Within the listing below, show every line that contains the word "Open".

→ Data provided

····················

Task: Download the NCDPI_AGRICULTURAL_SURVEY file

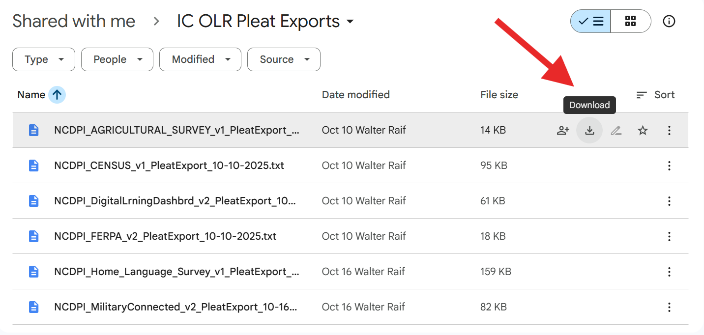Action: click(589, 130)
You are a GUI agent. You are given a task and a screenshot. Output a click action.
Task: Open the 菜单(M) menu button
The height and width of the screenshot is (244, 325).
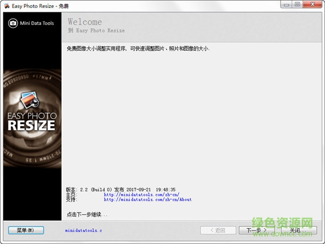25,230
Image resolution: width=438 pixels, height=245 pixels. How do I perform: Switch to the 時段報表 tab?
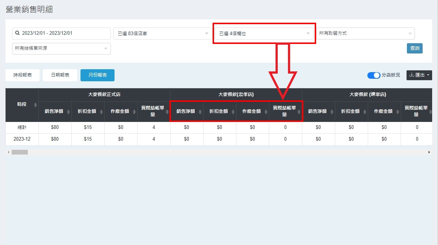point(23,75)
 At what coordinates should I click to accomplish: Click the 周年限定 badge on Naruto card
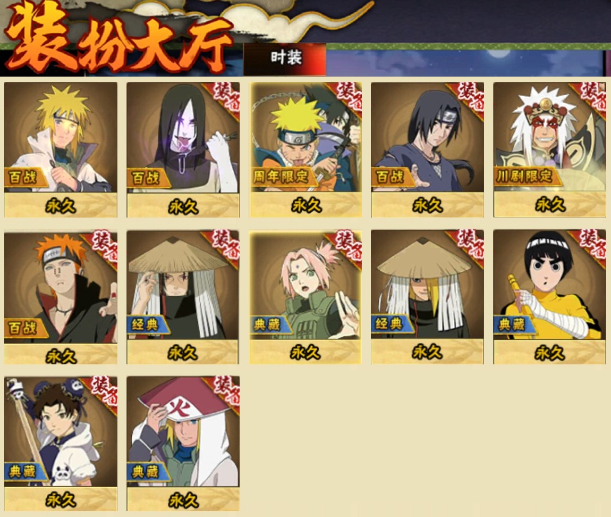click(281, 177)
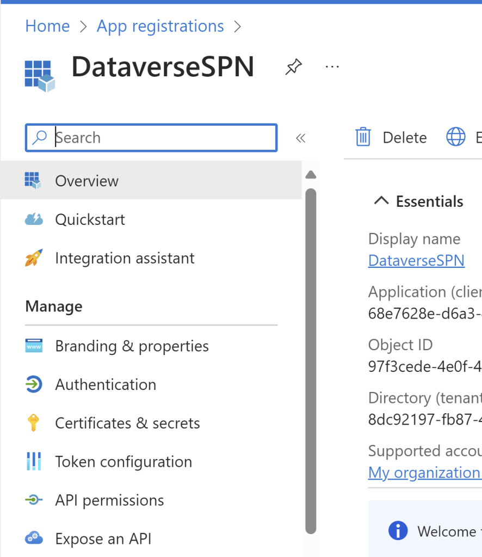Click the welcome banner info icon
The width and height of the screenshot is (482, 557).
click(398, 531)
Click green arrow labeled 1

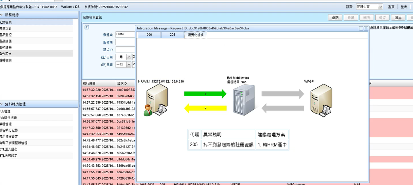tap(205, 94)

····················

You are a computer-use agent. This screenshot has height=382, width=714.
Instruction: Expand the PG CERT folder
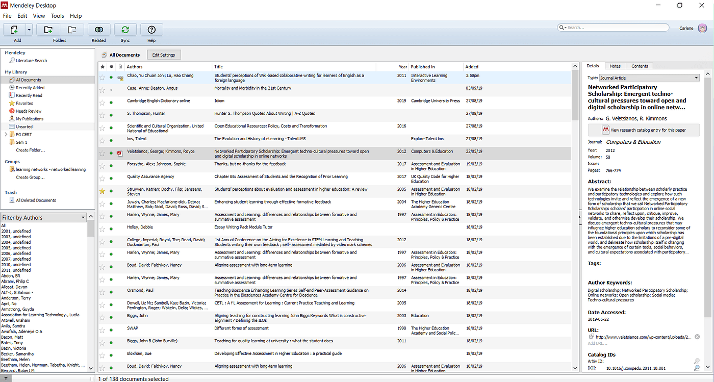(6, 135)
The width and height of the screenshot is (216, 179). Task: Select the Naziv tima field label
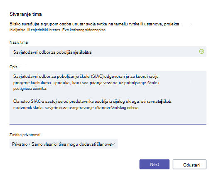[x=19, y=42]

····················

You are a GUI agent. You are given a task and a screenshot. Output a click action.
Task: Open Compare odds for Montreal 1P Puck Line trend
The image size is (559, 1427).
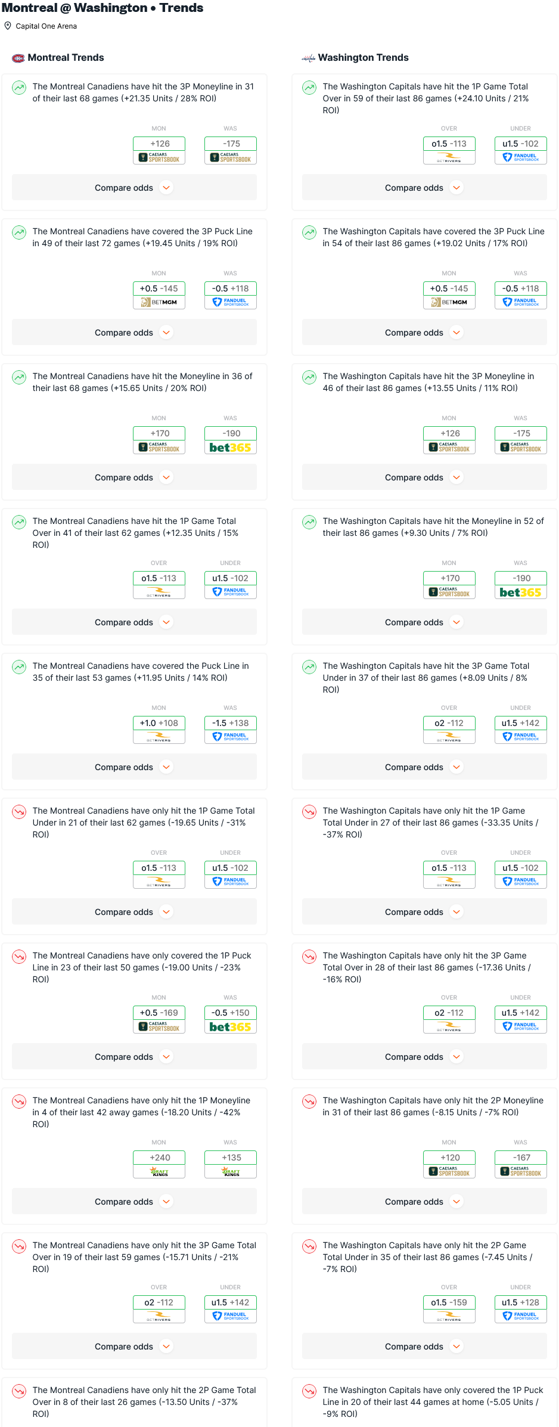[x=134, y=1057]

····················

→ Final answer
Task: Open the 菜单(M) menu button
Task: Open Compare odds for Montreal 1P Puck Line trend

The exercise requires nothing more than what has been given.